Yılkı atları, ömürlerini feda ettikleri sahiplerinin, iş görememek durumuna geldiklerinde, gördüğü vefasızlığın adıdır. Doğaya bırakıl...
Yılkı atları, ömürlerini feda
ettikleri sahiplerinin, iş görememek durumuna geldiklerinde, gördüğü
vefasızlığın adıdır.
Doğaya bırakılarak, yabani, etobur
hayvanların beslenme zincirine eklenmek üzere, korumasız bir şekilde her türlü
iklimde ve mevsimde, kaderlerine terk edilişin de adıdır.
Yılkı atları, önce doğasından
koparılarak, hizmet edebileceği bir eğitimden sonra “şartlı refleks” denilen
metotla bağımlı duruma getirilirler.
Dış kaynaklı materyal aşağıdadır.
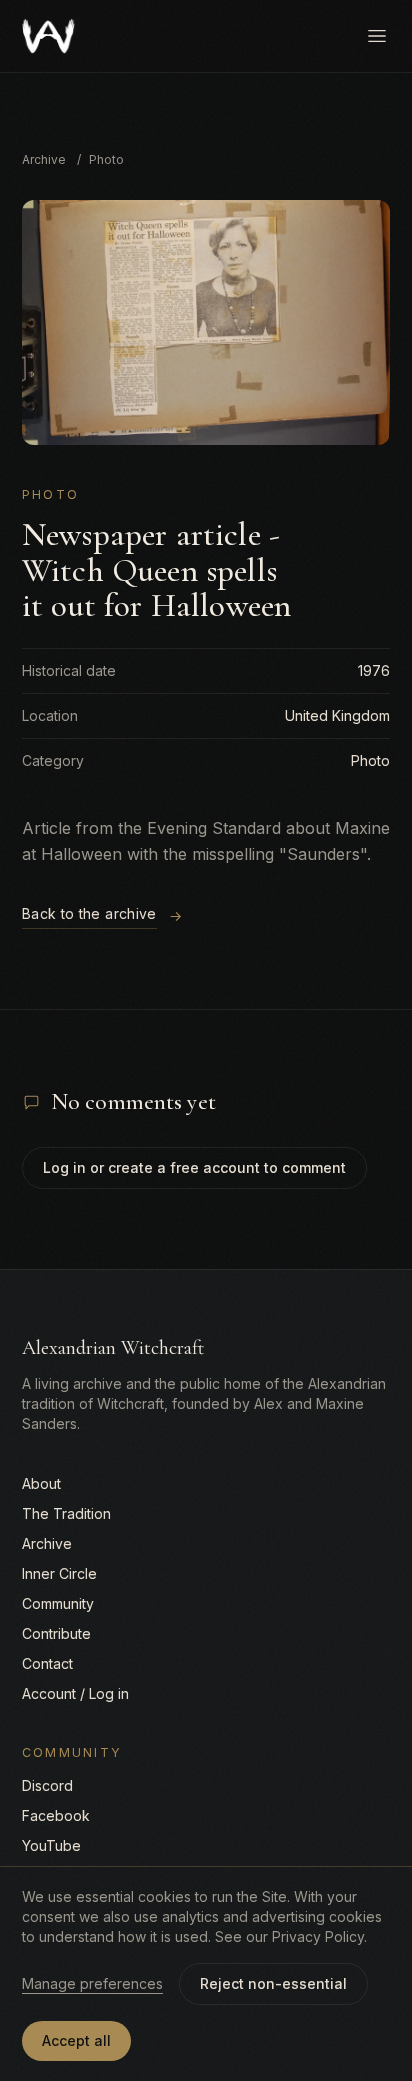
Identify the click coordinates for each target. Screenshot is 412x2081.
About (41, 1483)
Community (58, 1603)
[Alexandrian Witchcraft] (48, 36)
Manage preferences (92, 1983)
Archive (44, 159)
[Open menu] (377, 36)
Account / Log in (75, 1693)
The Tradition (66, 1513)
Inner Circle (59, 1573)
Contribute (56, 1633)
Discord (47, 1785)
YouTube (51, 1845)
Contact (47, 1663)
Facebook (56, 1815)
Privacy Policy (318, 1936)
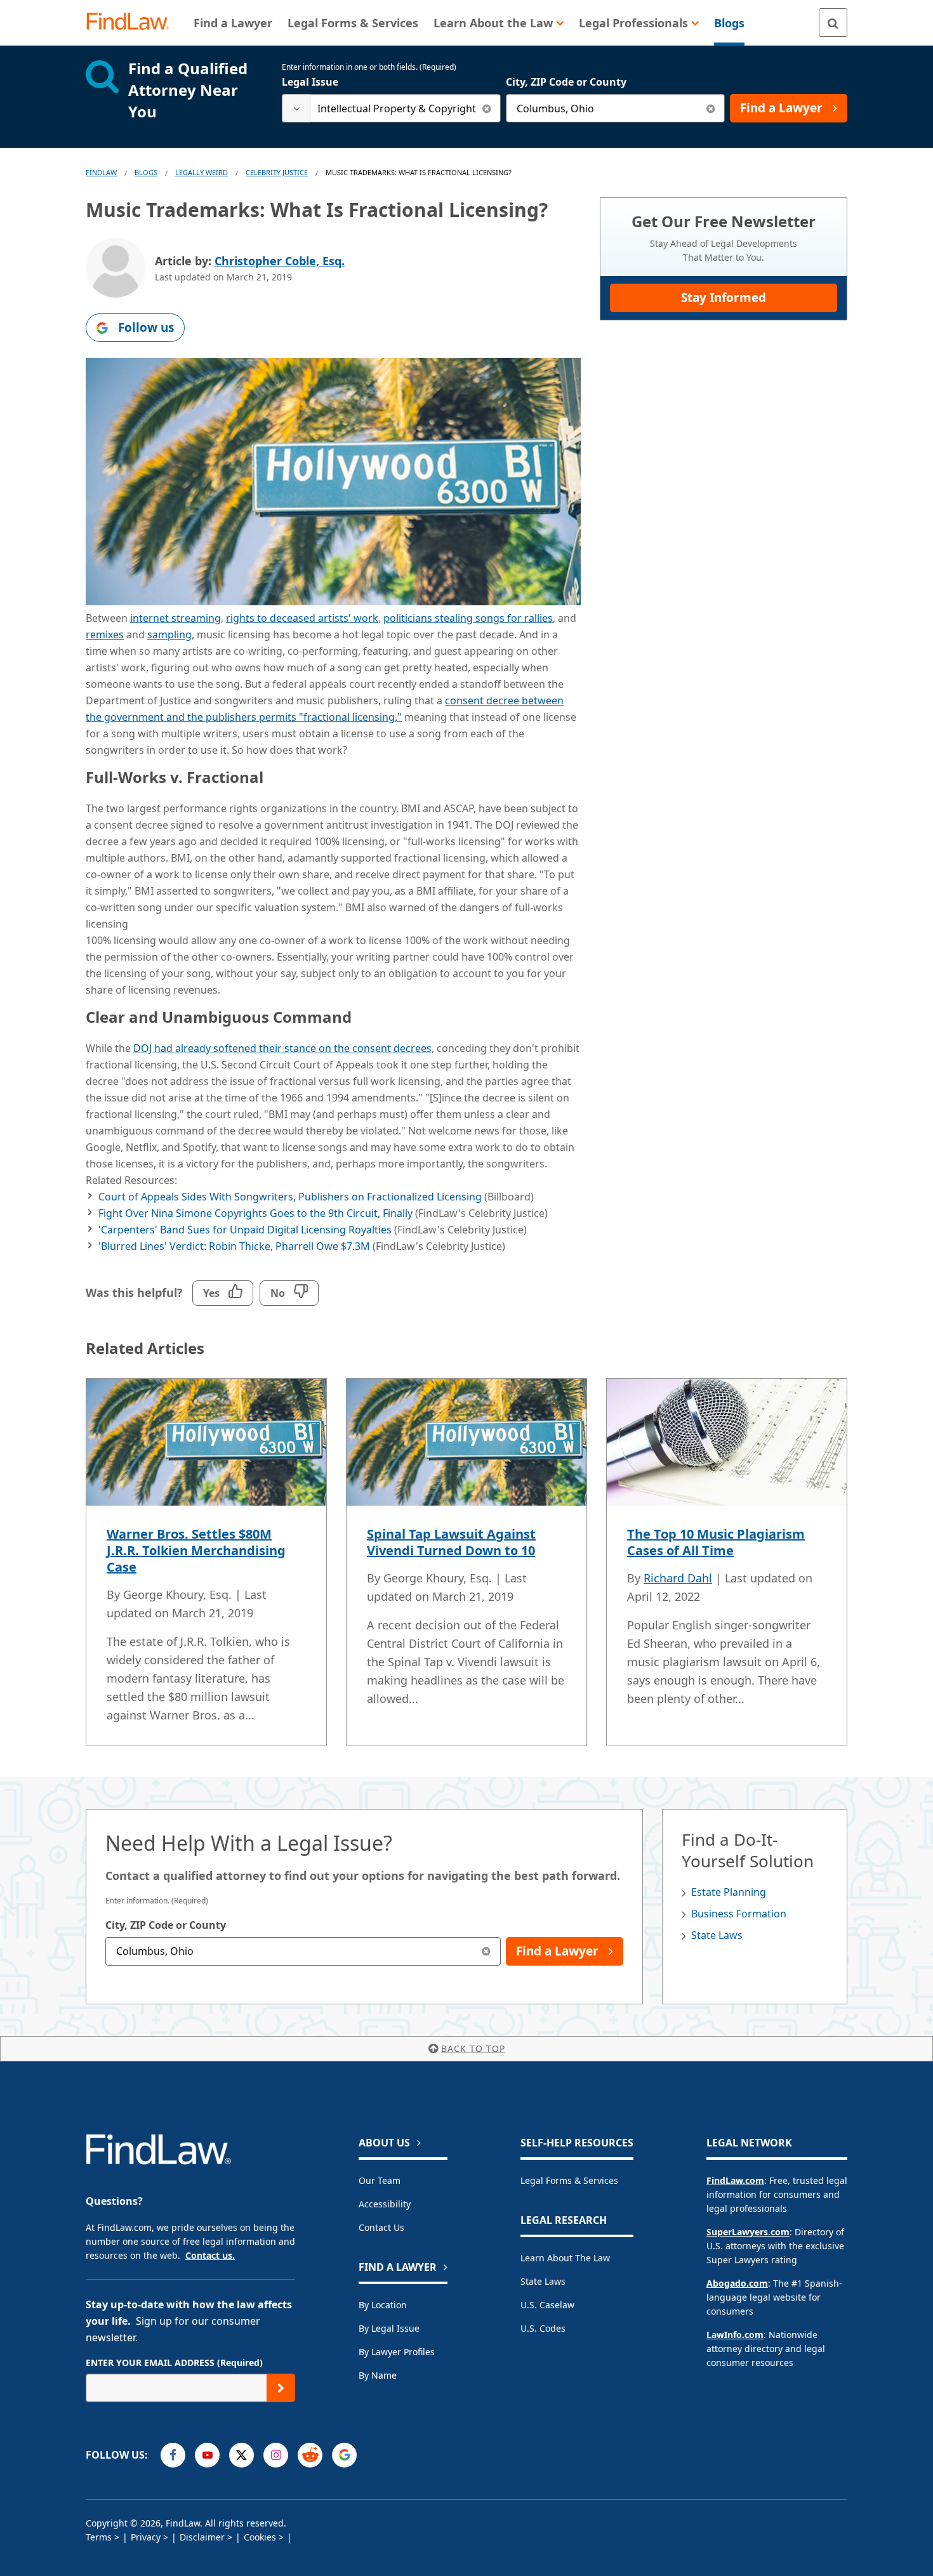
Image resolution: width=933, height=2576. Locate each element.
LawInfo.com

Bir takım rutinlere alıştırılırlar. Kimisi
yük taşımaya, kimisi, tarımda kullanmaya, kimi binicilikte, kimisi ulaşımda
kullanılır. Hatta askeri amaçlarla kullanılır, güvenlik birimlerinin sosyal
problemlerde gösteri yapan “protest toplulukların” caydırılmasına dönükte
kullanılmaktadır. Sütünden ve etinden de istifade edildiği kültürel
coğrafyalarda bilinmektedir. Yani AT’ın insan hayatındaki yeri geniş bir
yelpazededir. Bazı kültürlerde, kutsallık atfedildiği de bilinir. Biz
Türklerde, “at, avrat, silah kutsaldır.” Mitolojik kahramanların, atlarıyla ve
silahlarıyla gömüldüğü tarih öncesi yaşanmış vakalardan da bahsedilebilir.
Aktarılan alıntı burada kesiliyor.